(Page):

__________

# Looking for a shetland in the New England area



## shelly (Oct 19, 2008)

Hey anyone out there have a shetland stallion for sale in my area?


----------



## txminipinto (Oct 20, 2008)

Nope, but I have one in TX!


----------



## muffntuf (Oct 20, 2008)

Shelly what are you looking for? We can probably help with more details, point you to specific farms....


----------



## Lewella (Oct 21, 2008)

Check out C-Spots Miniatures and Tebo Shetlands. C-Spots is in MA and Tebo is in RI


----------



## Birchcrestminis (Oct 31, 2008)

Hi Shelly,

Have you checked out Moose Meadow ponies? They are in Waldoboro on Rt 220, not too far from where it connects with Rt 1.

www.moosemeadowponies.biz

Cathy


----------



## windermerefarm (Nov 3, 2008)

shelly said:


> Hey anyone out there have a shetland stallion for sale in my area?


Shelly,

We are not in New England but in ohio, We have several very nice show proven stallions both modern and classic for sale. Check out our new web site at www.windermereshetlands.com.

thanks

John

Windermere Farm


----------



## Saber (Nov 8, 2008)

__________

(Input material):

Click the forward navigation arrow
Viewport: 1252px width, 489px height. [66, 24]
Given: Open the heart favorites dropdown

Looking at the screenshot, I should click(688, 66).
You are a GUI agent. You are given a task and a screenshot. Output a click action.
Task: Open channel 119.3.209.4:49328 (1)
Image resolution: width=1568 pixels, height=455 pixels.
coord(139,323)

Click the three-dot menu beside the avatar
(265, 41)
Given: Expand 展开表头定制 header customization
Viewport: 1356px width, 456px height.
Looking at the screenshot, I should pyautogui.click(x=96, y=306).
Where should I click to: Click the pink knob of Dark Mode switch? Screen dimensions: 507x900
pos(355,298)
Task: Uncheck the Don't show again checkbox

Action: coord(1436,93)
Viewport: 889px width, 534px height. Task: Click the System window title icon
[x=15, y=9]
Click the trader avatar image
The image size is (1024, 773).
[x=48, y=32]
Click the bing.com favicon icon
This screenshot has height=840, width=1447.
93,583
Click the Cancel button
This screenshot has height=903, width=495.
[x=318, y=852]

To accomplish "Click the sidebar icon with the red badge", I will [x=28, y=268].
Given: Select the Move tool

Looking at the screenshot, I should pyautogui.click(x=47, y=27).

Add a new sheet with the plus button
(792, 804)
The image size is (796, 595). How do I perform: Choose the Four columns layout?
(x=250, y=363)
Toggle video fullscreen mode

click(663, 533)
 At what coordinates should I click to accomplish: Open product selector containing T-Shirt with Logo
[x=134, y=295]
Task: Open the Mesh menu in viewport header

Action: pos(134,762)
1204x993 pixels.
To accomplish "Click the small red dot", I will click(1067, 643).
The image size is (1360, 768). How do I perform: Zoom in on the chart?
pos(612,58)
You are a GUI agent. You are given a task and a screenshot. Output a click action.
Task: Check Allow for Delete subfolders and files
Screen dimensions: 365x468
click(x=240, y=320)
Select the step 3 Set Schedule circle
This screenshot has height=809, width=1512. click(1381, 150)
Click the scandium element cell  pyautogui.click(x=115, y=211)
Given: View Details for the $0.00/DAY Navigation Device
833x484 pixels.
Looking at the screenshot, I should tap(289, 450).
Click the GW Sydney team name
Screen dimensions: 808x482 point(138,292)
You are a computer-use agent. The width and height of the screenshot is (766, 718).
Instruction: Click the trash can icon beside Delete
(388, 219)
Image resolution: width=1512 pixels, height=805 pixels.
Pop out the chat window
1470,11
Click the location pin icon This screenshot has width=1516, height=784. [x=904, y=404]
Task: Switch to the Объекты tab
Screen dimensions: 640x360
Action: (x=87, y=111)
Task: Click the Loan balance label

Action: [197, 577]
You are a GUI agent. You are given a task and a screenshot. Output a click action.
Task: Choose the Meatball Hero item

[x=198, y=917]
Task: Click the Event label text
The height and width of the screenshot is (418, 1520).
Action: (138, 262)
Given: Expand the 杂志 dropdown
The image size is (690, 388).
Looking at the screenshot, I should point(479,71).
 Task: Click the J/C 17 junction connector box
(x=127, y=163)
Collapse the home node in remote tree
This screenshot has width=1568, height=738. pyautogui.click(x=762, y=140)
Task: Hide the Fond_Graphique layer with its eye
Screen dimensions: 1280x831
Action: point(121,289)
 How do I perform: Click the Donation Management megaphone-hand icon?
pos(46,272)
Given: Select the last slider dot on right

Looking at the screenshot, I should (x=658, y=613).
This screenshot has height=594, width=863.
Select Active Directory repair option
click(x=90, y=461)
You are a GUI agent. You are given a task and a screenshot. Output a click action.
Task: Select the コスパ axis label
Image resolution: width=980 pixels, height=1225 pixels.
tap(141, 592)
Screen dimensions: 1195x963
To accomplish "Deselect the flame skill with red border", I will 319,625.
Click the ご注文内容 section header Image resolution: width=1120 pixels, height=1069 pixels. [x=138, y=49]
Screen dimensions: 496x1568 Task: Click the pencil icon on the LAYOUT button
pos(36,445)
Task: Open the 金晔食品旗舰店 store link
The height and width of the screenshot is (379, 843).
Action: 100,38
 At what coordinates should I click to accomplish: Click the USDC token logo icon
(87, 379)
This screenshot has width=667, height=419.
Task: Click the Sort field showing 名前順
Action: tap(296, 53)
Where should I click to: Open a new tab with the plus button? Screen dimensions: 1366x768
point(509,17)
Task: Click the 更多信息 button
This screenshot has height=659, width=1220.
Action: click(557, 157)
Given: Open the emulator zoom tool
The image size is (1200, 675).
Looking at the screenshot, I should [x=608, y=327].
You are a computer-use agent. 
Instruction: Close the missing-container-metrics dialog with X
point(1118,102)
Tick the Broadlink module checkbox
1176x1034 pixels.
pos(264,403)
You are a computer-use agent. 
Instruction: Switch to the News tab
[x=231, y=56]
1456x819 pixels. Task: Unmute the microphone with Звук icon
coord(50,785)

__________

(Set of tasks):
[A] Copy out the entire Shetland stallion thread above, word for word.
[B] Count the lines of the records that contain the word "resolution", and reply with the number alone.

(Answer list):
[A]
# Looking for a shetland in the New England area



## shelly (Oct 19, 2008)

Hey anyone out there have a shetland stallion for sale in my area?


----------



## txminipinto (Oct 20, 2008)

Nope, but I have one in TX!


----------



## muffntuf (Oct 20, 2008)

Shelly what are you looking for? We can probably help with more details, point you to specific farms....


----------



## Lewella (Oct 21, 2008)

Check out C-Spots Miniatures and Tebo Shetlands. C-Spots is in MA and Tebo is in RI


----------



## Birchcrestminis (Oct 31, 2008)

Hi Shelly,

Have you checked out Moose Meadow ponies? They are in Waldoboro on Rt 220, not too far from where it connects with Rt 1.

www.moosemeadowponies.biz

Cathy


----------



## windermerefarm (Nov 3, 2008)

shelly said:


> Hey anyone out there have a shetland stallion for sale in my area?


Shelly,

We are not in New England but in ohio, We have several very nice show proven stallions both modern and classic for sale. Check out our new web site at www.windermereshetlands.com.

thanks

John

Windermere Farm


----------



## Saber (Nov 8, 2008)

[B] 4